Ik ben van [het slachtoffer] weggelopen en ik ben naar de bar gelopen. Uit boosheid en pure frustratie heb ik toen bij de bar een glas stukgeslagen. Dat zag [het slachtoffer] en hij kwam op mij aflopen. Ik zag dat hij mij een klap wilde geven. Ik had het stukgeslagen glas in mijn hand. Met dat glas in mijn hand heb ik een beweging in zijn richting gemaakt. Ik deed dit uit pure zelfverdediging. Ik heb hem daarbij in de hals geraakt met het glas. (...) Het was een afwerende beweging."

4.6.2. Tegen de achtergrond van die verklaring is zonder nadere motivering, die ontbreekt, onbegrijpelijk dat het Hof heeft vastgesteld en overwogen als hiervoor onder 4.3 is weergegeven vanaf de zin "Ook overigens faalt het verweer", terwijl deze vaststelling evenmin aan de gebezigde bewijsmiddelen kan worden ontleend.

4.7. Uit het voorgaande volgt dat de bestreden uitspraak niet in stand kan blijven.
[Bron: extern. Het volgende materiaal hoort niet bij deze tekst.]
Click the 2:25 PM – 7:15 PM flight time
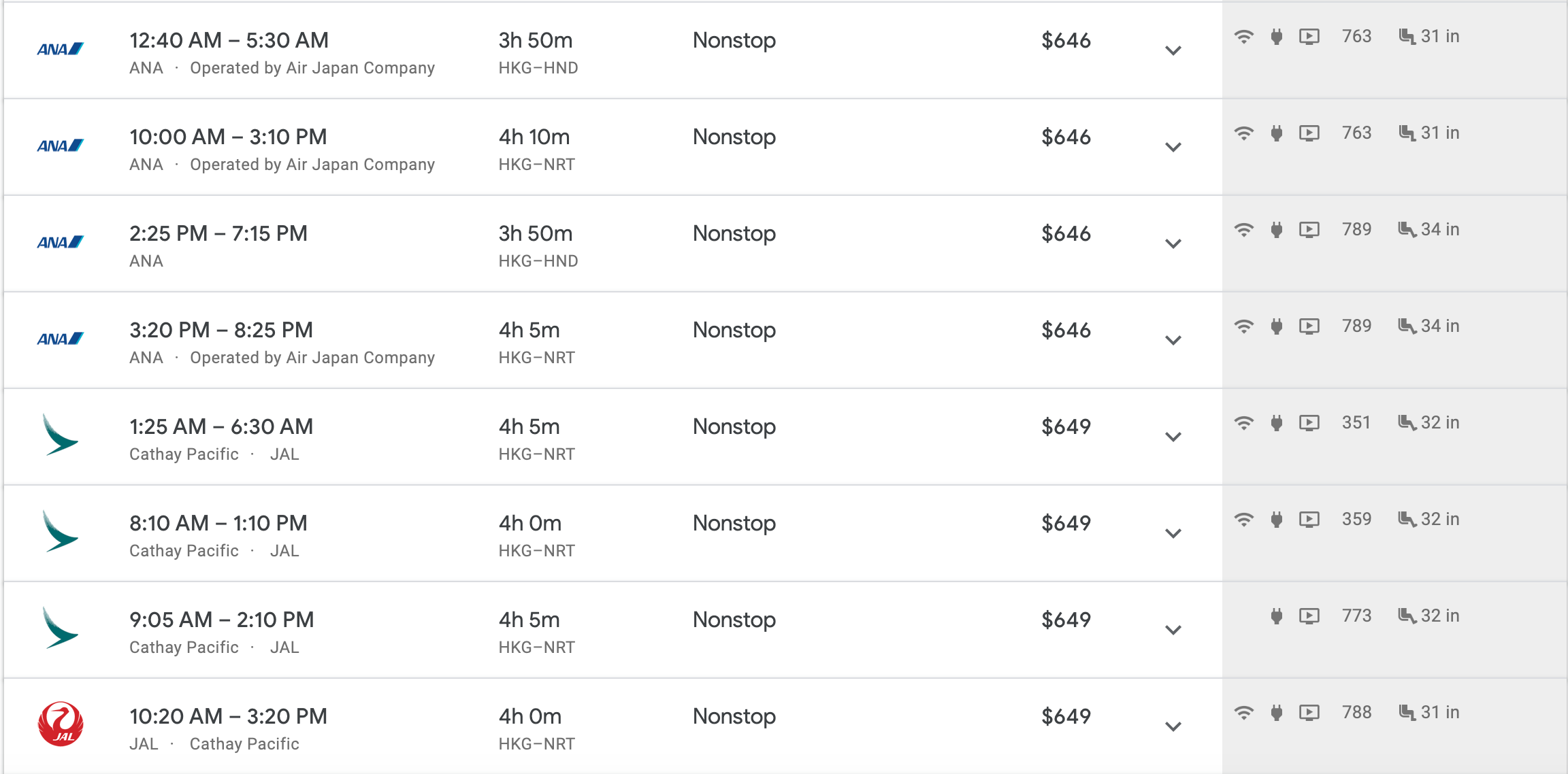Viewport: 1568px width, 774px height. (218, 233)
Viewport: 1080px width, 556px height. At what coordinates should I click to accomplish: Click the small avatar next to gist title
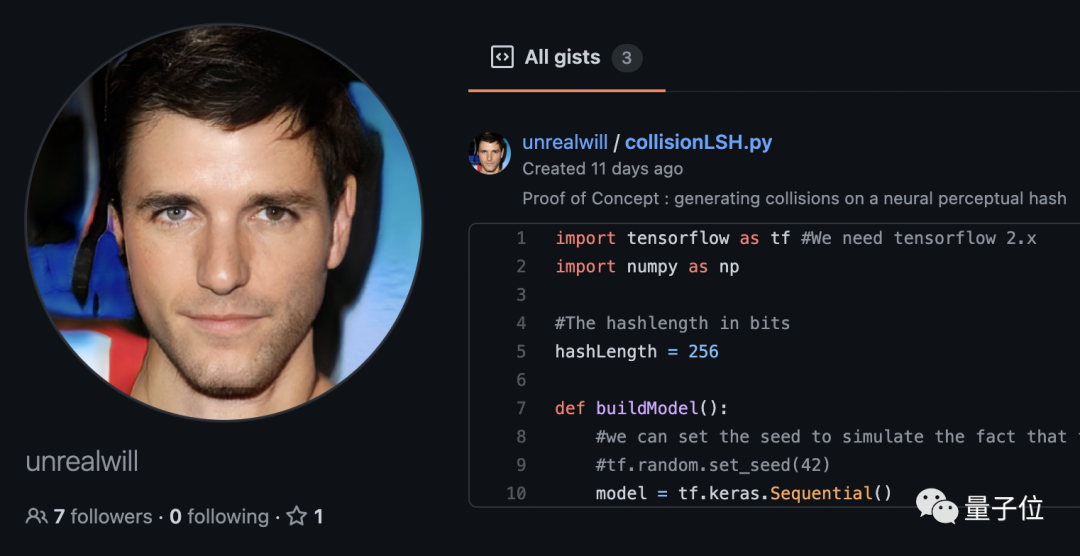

Indien na terugwijzing een beroep op noodweer wordt gedaan, zal het Hof bij de beoordeling daarvan het vereiste van proportionaliteit daarbij mede dienen te betrekken.

5. Beslissing

De Hoge Raad:

Vernietigt de bestreden uitspraak;

Wijst de zaak terug naar het Gerechtshof te Amsterdam, opdat de zaak op het bestaande hoger beroep opnieuw wordt berecht en afgedaan.

Dit arrest is gewezen door de president W.J.M. Davids als voorzitter, en de raadsheren A.J.A. van Dorst, J.W. Ilsink, J. de Hullu en W.M.E. Thomassen, in bijzijn van de griffier S.P. Bakker, en uitgesproken op 7 juni 2005.